Corsa truccata al vaccino
Emmanuel Macron interviene per fermare l’esclusiva del farmaco Sanofi agli Usa
Parigi – È intervenuto anche Emmanuel Macron e per un pomeriggio la polemica si è sopita, ma che la corsa al vaccino contro il Covid-19 sia di natura commerciale non meno che di salute pubblica ha avuto un’altra, superflua conferma. L’intervento del presidente francese ha seguito un’incauta uscita del Ceo di Sanofi Paul Hudson, secondo il quale il colosso farmaceutico francese riconosceva agli Stati Uniti il diritto della maggiore pre-ordinazione di vaccino, in virtù dell’ampiezza del loro investimento economico”. Immediate e prevedibili le reazioni. “La parità di accesso di tutti al vaccino non è negoziabile”, ha dichiarato il primo ministro francese Edouard Philippe, dopo aver parlato con il presidente del Consiglio di amministrazione di Sanofi, Serge Weinberg e avere ricevuto “tutte le necessarie rassicurazioni quanto alla distribuzione in Francia di un eventuale vaccino Sanofi”. Tutto a posto, ma non del tutto. Sanofi ha sì concesso che non distribuirà prioritariamente negli Usa un eventuale vaccino contro Covid-19, sottolineando però che non darà preferenza agli Usa se l’Unione europea si mostrerà “altrettanto efficace” nel finanziare lo sviluppo del vaccino.

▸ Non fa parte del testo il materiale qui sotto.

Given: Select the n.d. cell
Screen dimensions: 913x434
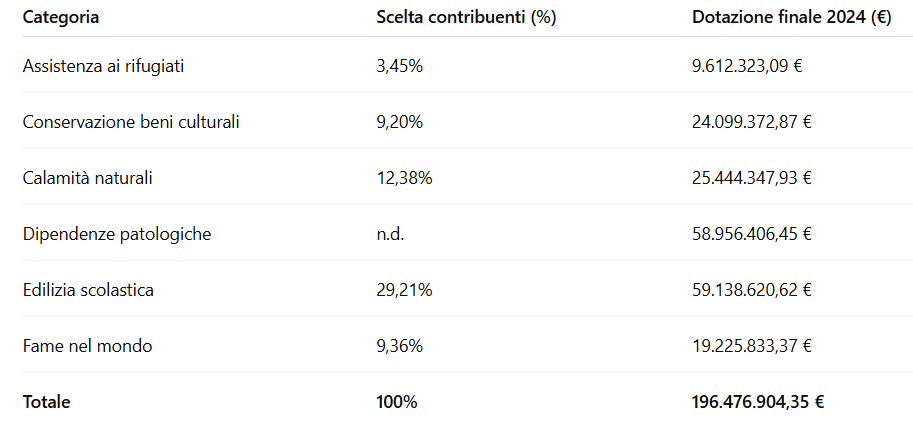Looking at the screenshot, I should click(391, 234).
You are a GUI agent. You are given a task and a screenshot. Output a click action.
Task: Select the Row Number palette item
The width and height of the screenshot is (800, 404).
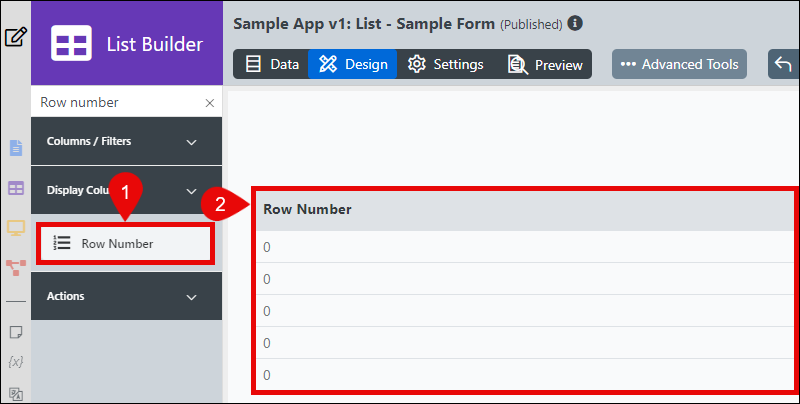coord(126,244)
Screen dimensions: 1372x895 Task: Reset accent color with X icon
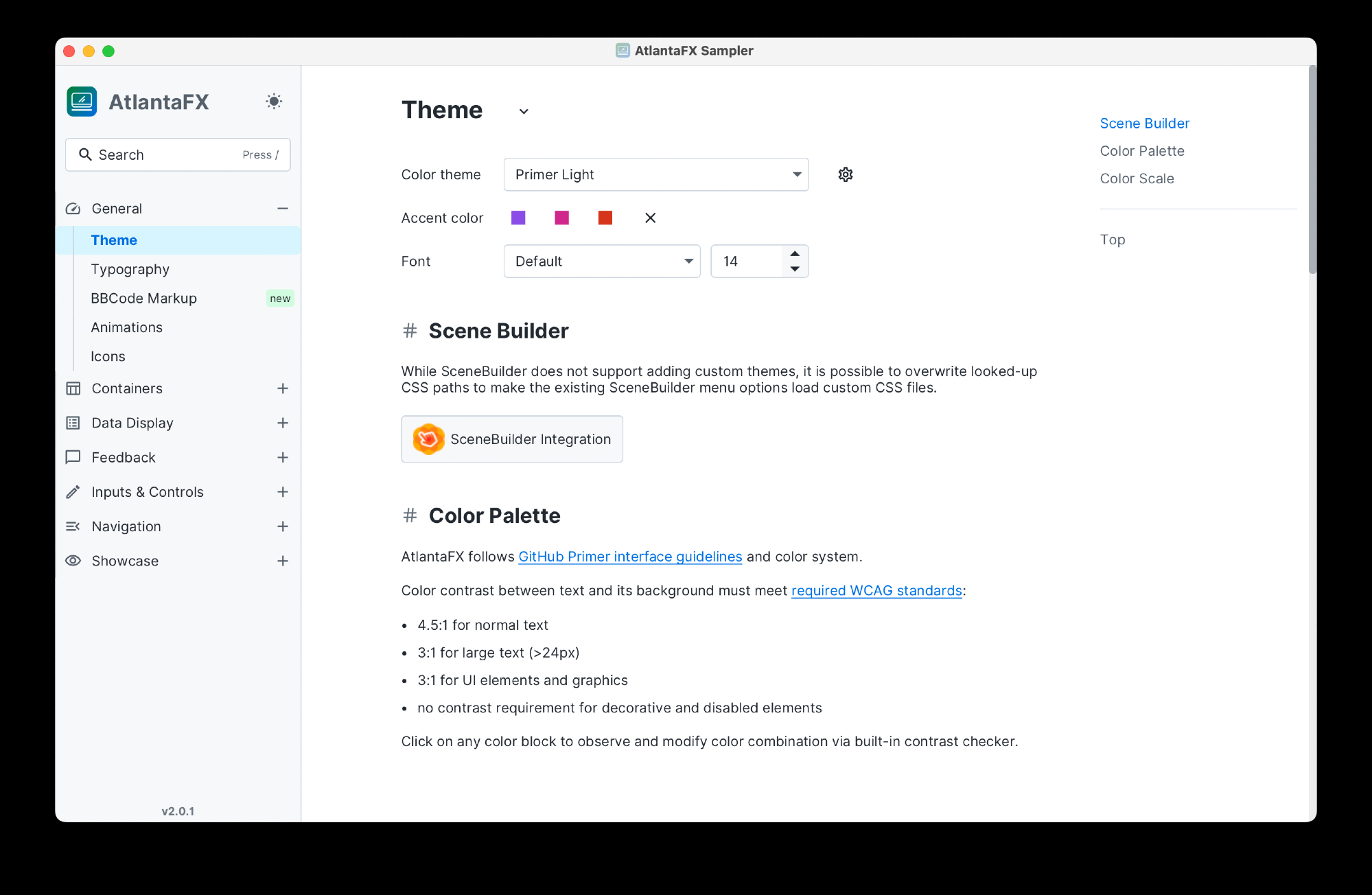(x=650, y=218)
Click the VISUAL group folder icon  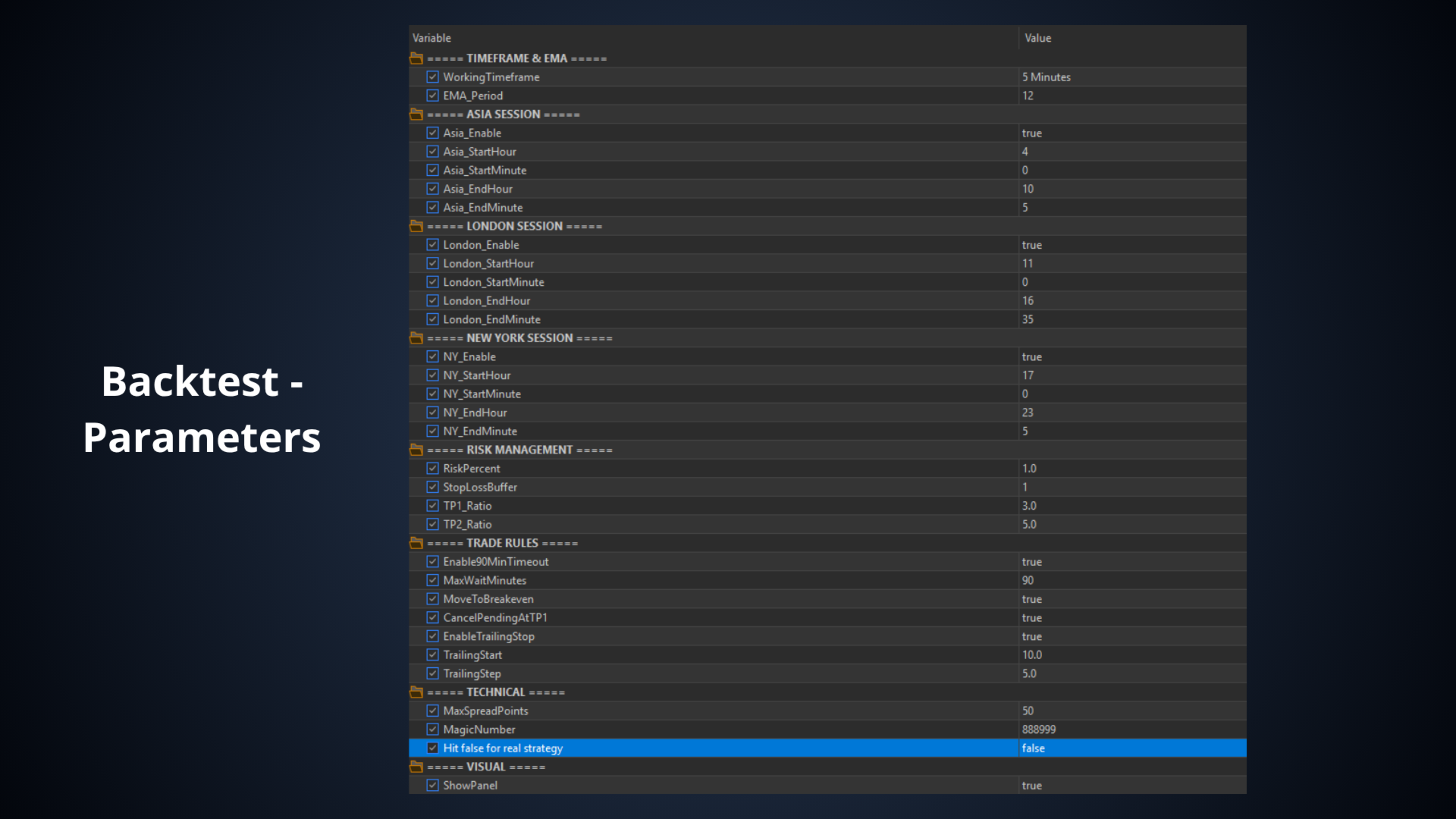(416, 767)
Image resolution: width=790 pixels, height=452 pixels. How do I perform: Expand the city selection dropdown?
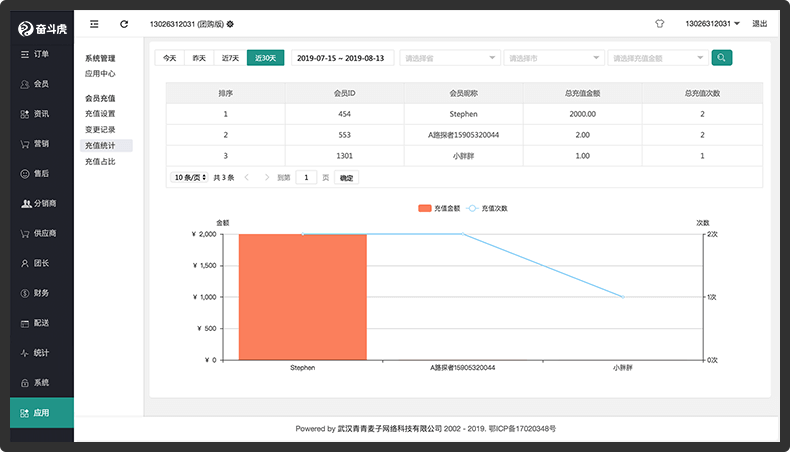pos(554,58)
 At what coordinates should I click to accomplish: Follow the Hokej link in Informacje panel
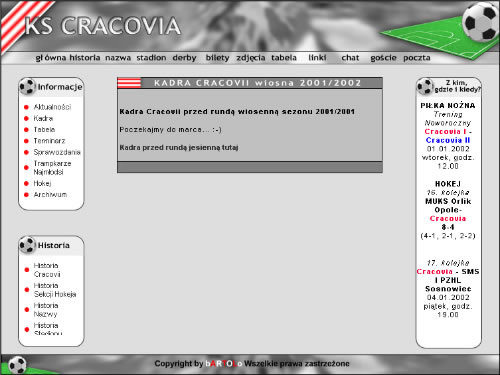42,183
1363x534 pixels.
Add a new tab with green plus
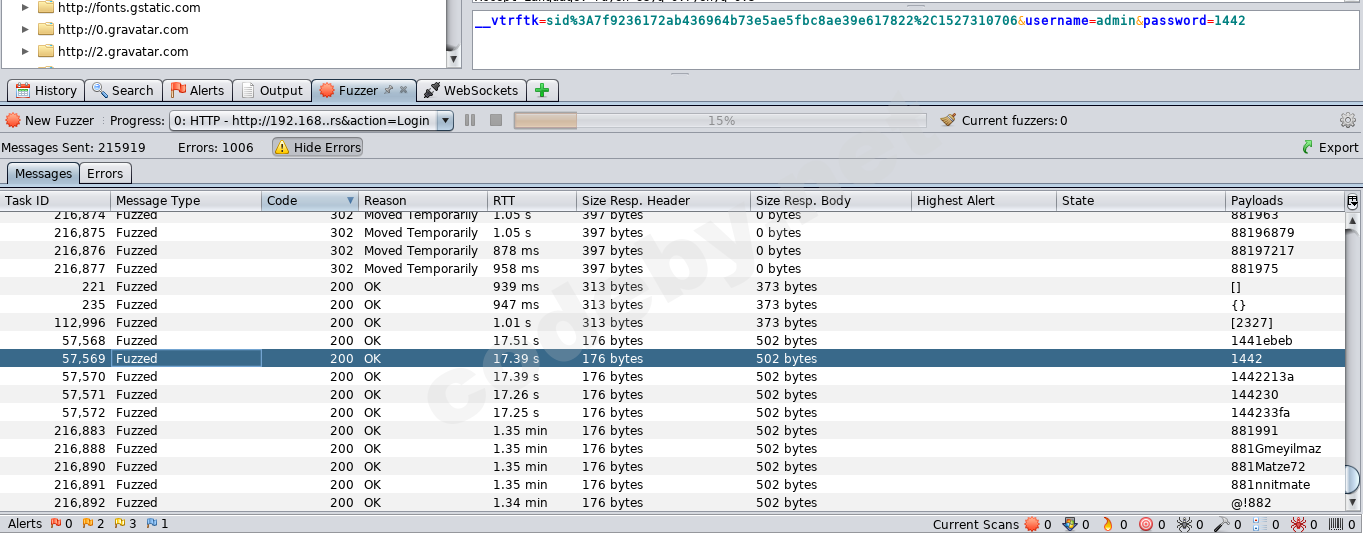click(x=542, y=90)
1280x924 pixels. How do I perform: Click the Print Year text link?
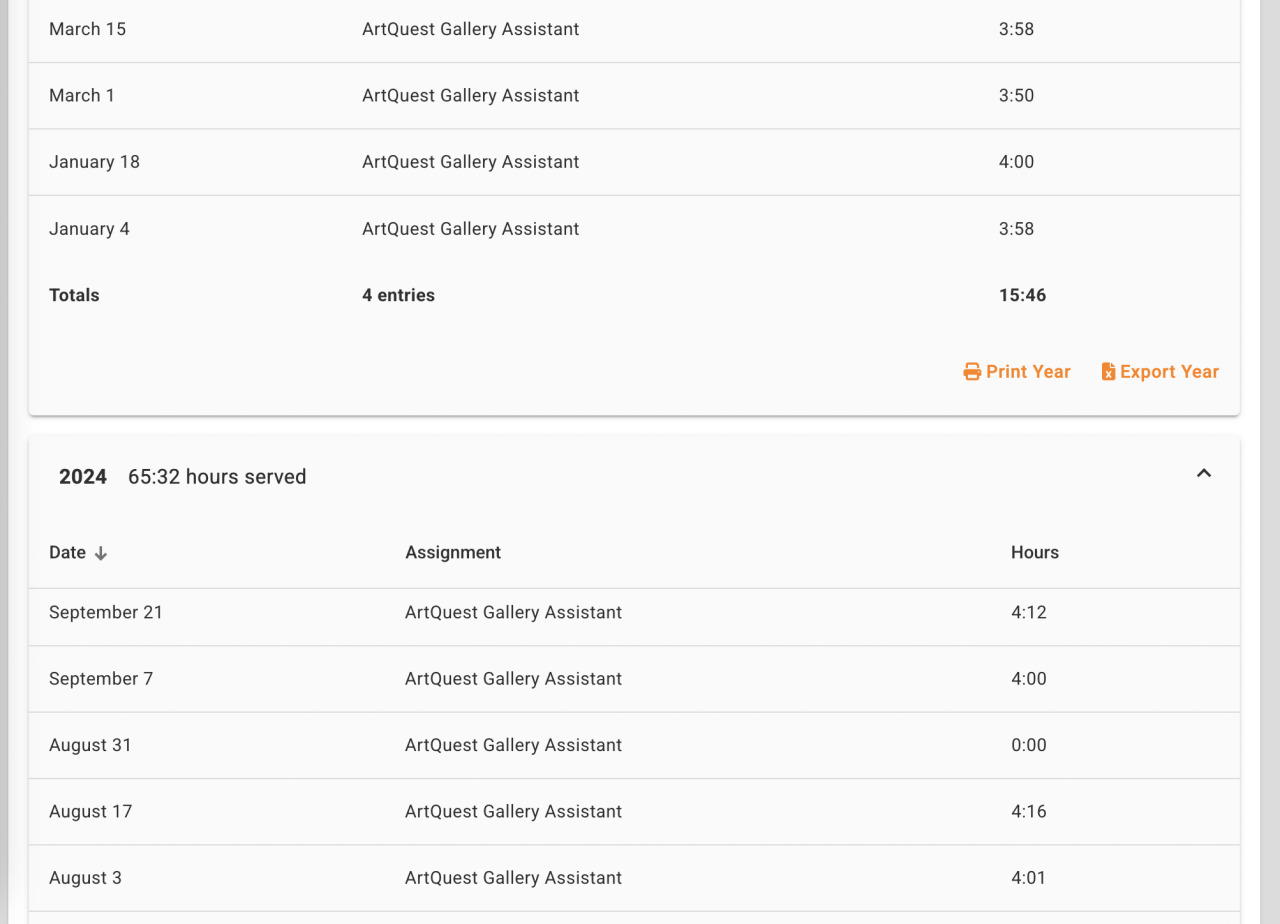(x=1028, y=372)
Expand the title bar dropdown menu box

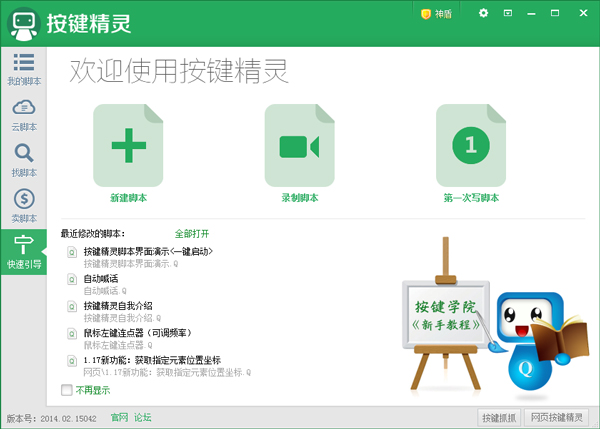(507, 13)
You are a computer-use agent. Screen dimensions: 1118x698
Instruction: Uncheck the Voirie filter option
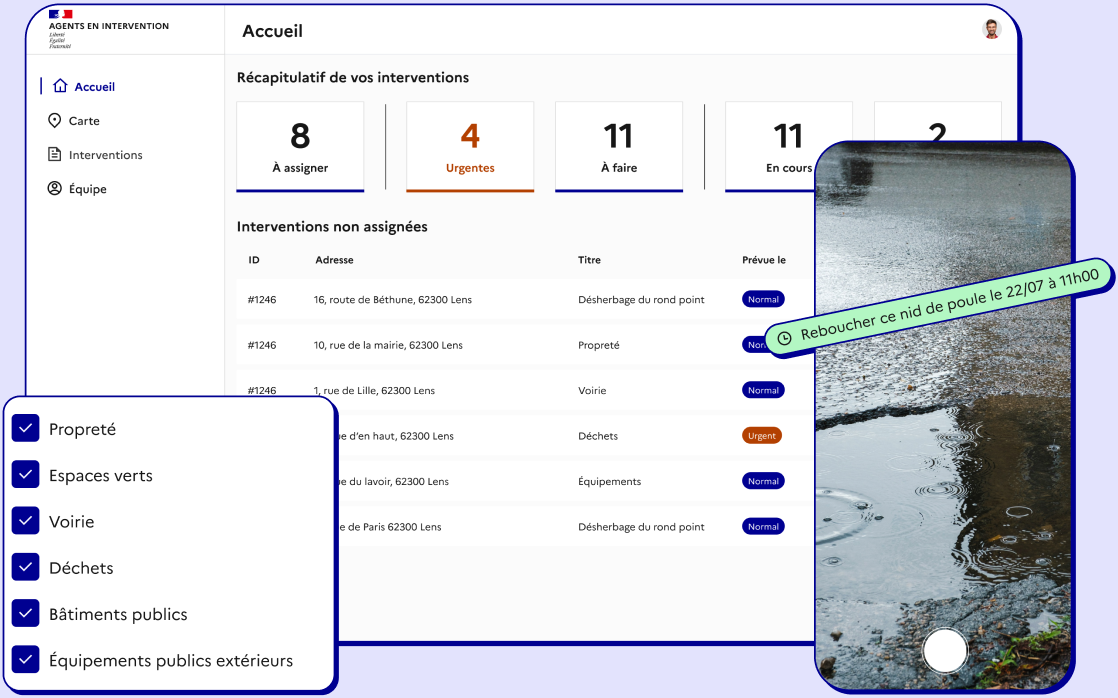pyautogui.click(x=26, y=521)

Già due mesi fa, una situazione analoga si era prodotta quando la Welt am Sonntag aveva rivelato che Donald Trump stava trattando con CureVac la fornitura esclusiva del vaccino a cui sta lavorando la casa farmaceutica tedesca. Allora fu la stessa Angela Merkel a mettersi di mezzo, se non altro perché la CureVac è impegnata nella ricerca insieme al Paul Ehrlich Institut, l’istituto federale tedesco per i vaccini e le biomedicine, quindi un’agenzia federale. E ci manca solo che venda l’esclusiva a Trump. Il confronto, non ancora un conflitto, è diplomatico, industriale e di intelligence. Lo dimostra l’allarme dell’Fbi circa un presunto tentativo cinese di infiltrare i laboratori di ricerca statunitensi per sottrarre i risultati che potrebbero avvicinare la produzione del vaccino. Provocando la reazione offesa di Pechino: “Stiamo guidando il mondo nella ricerca su trattamento e vaccini. È immorale colpire la Cina con voci e calunnie in assenza di prove”. Muisca già sentita.
Ad oggi, sono oltre un centinaio i team di ricerca impegnati nell’individuare e sperimentare un vaccino, a partire da approcci anche molto diversi. La partita è di importanza vitale, come si è detto, e non solo di natura sanitaria. Un terzo dei gruppi di ricerca è attivo negli Usa, una quindicina in Europa, e altrettanti in Cina. La prima sperimentazione sugli uomini è stata avviata il mese scorso a Seattle, bypassando la fase dei test sugli animali, e conducendo la sperimentazione direttamente sugli umani. Il primo lavoro in Europa è stato quello dell’Università di Oxford, dove il vaccino sperimentale è stato iniettato su ottocento volontari. Fermo restando poi che per giungere a un prodotto efficace e sicuro occorreranno ancora mesi (la prospettiva è quella di metà 2021) un altro problema colossale sarà la produzione in scala adeguata e la distribuzione capillare del vaccino, trattandosi di miliardi di dosi. D’altra parte, la corsa per un vaccino, e non secondaria quella per un farmaco, comporta il rischio di una dispersione di forze intellettuali e di risorse economiche. Ancora pochi giorni fa, il direttore esecutivo dell’Ema (Agenzia europea per i medicinali) Guido Rasi ha ricordato che “complessivamente in tutto il mondo sono stati lanciati circa 50’000 studi clinici per trovare una risposta terapeutica alla pandemia da Covid19”. Cinquantamila.